___ Dataset excerpts

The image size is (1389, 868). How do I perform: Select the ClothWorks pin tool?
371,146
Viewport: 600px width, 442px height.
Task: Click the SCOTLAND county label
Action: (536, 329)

______
___ Dataset excerpts

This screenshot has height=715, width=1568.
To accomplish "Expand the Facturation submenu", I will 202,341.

______

§ **Aim of the exercise**
Copy out everything from the line containing "The image size" down to the line containing "Action: (536, 329)", keeping each line unchanged.

§ **Right answer**
The image size is (1389, 868). How do I perform: Select the ClothWorks pin tool?
371,146
Viewport: 600px width, 442px height.
Task: Click the SCOTLAND county label
Action: (536, 329)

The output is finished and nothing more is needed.